__Exercise aim__
A complete answer includes every line below with the word "profile".

__Data supplied__
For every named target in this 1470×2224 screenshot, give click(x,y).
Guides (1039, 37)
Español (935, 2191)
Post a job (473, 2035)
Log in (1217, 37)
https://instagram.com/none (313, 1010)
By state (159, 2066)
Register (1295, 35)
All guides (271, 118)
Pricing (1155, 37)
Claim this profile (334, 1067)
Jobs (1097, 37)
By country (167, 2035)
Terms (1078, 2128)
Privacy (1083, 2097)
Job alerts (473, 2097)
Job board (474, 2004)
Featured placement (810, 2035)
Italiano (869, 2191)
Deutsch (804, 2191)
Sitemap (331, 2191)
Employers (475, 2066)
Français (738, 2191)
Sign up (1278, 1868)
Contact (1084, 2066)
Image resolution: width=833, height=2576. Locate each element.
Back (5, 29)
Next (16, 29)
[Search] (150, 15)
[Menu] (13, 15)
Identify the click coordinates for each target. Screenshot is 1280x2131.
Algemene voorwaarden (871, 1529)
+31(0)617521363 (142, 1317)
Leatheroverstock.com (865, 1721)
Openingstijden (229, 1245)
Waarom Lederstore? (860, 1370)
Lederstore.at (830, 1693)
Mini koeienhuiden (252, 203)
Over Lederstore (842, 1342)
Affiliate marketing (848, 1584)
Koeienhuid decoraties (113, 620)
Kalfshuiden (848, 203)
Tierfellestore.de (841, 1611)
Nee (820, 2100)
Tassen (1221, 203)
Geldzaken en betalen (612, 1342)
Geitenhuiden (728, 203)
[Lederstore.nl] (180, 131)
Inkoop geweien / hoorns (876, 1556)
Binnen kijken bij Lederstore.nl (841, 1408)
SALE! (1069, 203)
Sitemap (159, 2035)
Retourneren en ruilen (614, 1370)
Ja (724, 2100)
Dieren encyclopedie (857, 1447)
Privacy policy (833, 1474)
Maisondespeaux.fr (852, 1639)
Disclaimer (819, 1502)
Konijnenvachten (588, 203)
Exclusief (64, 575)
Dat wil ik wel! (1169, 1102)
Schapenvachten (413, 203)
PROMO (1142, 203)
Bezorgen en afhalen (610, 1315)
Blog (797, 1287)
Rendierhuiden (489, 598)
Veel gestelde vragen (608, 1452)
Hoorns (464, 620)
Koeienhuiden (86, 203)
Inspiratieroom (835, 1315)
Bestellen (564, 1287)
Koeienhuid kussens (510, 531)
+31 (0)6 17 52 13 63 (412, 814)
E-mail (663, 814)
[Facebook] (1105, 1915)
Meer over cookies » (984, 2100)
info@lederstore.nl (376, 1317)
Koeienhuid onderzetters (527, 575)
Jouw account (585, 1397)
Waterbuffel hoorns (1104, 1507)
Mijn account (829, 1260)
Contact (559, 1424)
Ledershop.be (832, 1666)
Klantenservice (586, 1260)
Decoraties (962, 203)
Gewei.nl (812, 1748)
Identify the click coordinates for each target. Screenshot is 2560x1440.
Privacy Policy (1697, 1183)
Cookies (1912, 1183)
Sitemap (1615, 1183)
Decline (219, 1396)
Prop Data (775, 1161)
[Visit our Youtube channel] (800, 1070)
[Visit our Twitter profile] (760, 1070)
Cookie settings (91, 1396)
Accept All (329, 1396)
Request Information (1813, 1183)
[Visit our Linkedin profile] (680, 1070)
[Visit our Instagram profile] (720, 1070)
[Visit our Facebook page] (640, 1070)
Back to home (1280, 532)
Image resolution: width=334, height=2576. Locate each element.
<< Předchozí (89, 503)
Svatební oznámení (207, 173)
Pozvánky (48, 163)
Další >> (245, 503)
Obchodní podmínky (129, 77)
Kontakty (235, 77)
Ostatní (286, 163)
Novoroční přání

__Written response__
Claim this profile (334, 1067)
[Visit our Twitter profile] (760, 1070)
[Visit our Linkedin profile] (680, 1070)
[Visit our Instagram profile] (720, 1070)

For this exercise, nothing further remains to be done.